··· Exercise inputs ···
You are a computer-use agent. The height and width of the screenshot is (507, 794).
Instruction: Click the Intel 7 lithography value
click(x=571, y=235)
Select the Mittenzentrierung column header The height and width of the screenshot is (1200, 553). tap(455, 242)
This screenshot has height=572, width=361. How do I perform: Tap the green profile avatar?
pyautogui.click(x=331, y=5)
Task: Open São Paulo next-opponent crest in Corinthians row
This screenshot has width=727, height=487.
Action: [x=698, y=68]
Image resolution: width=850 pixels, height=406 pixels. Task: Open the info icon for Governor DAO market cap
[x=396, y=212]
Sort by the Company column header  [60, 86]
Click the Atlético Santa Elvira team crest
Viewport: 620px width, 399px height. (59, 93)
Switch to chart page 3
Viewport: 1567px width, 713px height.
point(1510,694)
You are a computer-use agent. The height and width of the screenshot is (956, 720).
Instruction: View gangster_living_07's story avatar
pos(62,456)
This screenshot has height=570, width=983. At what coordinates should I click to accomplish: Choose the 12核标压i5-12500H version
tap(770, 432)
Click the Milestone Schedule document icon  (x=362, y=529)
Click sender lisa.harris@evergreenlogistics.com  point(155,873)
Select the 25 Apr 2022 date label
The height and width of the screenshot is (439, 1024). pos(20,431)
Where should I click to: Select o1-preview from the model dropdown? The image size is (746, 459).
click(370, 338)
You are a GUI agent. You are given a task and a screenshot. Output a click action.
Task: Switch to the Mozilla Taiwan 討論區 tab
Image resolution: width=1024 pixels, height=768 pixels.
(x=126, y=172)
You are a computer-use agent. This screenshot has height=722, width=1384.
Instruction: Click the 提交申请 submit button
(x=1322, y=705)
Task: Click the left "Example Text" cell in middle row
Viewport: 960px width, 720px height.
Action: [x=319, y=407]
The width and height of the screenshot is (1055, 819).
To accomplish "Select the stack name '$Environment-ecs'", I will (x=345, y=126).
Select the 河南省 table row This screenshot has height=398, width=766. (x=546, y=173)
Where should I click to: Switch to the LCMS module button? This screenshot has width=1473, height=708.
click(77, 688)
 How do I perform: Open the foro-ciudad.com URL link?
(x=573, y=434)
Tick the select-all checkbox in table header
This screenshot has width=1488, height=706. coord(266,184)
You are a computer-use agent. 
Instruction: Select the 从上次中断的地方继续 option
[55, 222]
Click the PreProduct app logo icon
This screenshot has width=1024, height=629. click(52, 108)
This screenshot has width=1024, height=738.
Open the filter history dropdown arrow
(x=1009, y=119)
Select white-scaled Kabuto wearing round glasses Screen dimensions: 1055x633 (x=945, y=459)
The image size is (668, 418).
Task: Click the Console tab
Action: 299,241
···
- What the task requires
Both the line containing "Viewport: 960px width, 720px height." and the line containing "Select the 河南省" belong in the answer. Print them and every line above that falls between them exactly, and no others.

- Solution for this problem
Viewport: 960px width, 720px height.
Action: [x=319, y=407]
The width and height of the screenshot is (1055, 819).
To accomplish "Select the stack name '$Environment-ecs'", I will (x=345, y=126).
Select the 河南省 table row This screenshot has height=398, width=766. (x=546, y=173)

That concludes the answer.